Digite novamente todas as linhas abaixo, sem alterar nada.

(Registros de elementos de interface)
◆ ◆ ◆

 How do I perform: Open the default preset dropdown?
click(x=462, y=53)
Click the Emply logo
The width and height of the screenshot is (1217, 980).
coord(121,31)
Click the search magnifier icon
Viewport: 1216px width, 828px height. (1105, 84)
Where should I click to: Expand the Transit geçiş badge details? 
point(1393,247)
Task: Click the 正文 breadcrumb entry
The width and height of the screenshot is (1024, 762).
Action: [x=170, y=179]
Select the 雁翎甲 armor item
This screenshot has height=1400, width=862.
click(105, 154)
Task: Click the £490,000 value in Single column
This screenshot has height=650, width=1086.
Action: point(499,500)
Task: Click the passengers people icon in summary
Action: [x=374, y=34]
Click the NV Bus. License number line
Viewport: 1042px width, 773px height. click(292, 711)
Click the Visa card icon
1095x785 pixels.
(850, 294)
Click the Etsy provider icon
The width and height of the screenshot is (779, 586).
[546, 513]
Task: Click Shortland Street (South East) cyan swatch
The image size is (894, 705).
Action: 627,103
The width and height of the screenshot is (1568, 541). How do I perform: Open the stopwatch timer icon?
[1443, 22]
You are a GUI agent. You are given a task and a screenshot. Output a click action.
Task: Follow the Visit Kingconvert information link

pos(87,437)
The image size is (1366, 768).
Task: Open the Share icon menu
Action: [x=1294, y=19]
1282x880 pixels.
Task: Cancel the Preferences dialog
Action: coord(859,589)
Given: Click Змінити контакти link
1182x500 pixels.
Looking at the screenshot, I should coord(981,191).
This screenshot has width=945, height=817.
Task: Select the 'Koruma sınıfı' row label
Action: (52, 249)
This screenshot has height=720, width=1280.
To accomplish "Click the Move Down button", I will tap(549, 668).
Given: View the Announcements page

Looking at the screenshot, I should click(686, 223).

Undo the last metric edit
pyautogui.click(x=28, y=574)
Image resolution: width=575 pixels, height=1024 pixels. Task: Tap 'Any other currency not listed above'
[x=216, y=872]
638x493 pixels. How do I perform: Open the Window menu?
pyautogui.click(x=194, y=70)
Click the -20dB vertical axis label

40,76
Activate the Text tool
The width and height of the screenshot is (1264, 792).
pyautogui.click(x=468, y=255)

◆ ◆ ◆

[EXERCÍCIO RESOLVIDO]
 How do I perform: Open the default preset dropdown?
click(x=462, y=53)
Click the Emply logo
The width and height of the screenshot is (1217, 980).
coord(121,31)
Click the search magnifier icon
Viewport: 1216px width, 828px height. (1105, 84)
Where should I click to: Expand the Transit geçiş badge details? 
point(1393,247)
Task: Click the 正文 breadcrumb entry
The width and height of the screenshot is (1024, 762).
Action: [x=170, y=179]
Select the 雁翎甲 armor item
This screenshot has height=1400, width=862.
click(105, 154)
Task: Click the £490,000 value in Single column
This screenshot has height=650, width=1086.
Action: point(499,500)
Task: Click the passengers people icon in summary
Action: [x=374, y=34]
Click the NV Bus. License number line
Viewport: 1042px width, 773px height. click(292, 711)
Click the Visa card icon
1095x785 pixels.
(850, 294)
Click the Etsy provider icon
The width and height of the screenshot is (779, 586).
[546, 513]
Task: Click Shortland Street (South East) cyan swatch
The image size is (894, 705).
Action: 627,103
The width and height of the screenshot is (1568, 541). How do I perform: Open the stopwatch timer icon?
[1443, 22]
You are a GUI agent. You are given a task and a screenshot. Output a click action.
Task: Follow the Visit Kingconvert information link

pos(87,437)
The image size is (1366, 768).
Task: Open the Share icon menu
Action: [x=1294, y=19]
1282x880 pixels.
Task: Cancel the Preferences dialog
Action: coord(859,589)
Given: Click Змінити контакти link
1182x500 pixels.
Looking at the screenshot, I should coord(981,191).
This screenshot has width=945, height=817.
Task: Select the 'Koruma sınıfı' row label
Action: (52, 249)
This screenshot has height=720, width=1280.
To accomplish "Click the Move Down button", I will tap(549, 668).
Given: View the Announcements page

Looking at the screenshot, I should click(686, 223).

Undo the last metric edit
pyautogui.click(x=28, y=574)
Image resolution: width=575 pixels, height=1024 pixels. Task: Tap 'Any other currency not listed above'
[x=216, y=872]
638x493 pixels. How do I perform: Open the Window menu?
pyautogui.click(x=194, y=70)
Click the -20dB vertical axis label

40,76
Activate the Text tool
The width and height of the screenshot is (1264, 792).
pyautogui.click(x=468, y=255)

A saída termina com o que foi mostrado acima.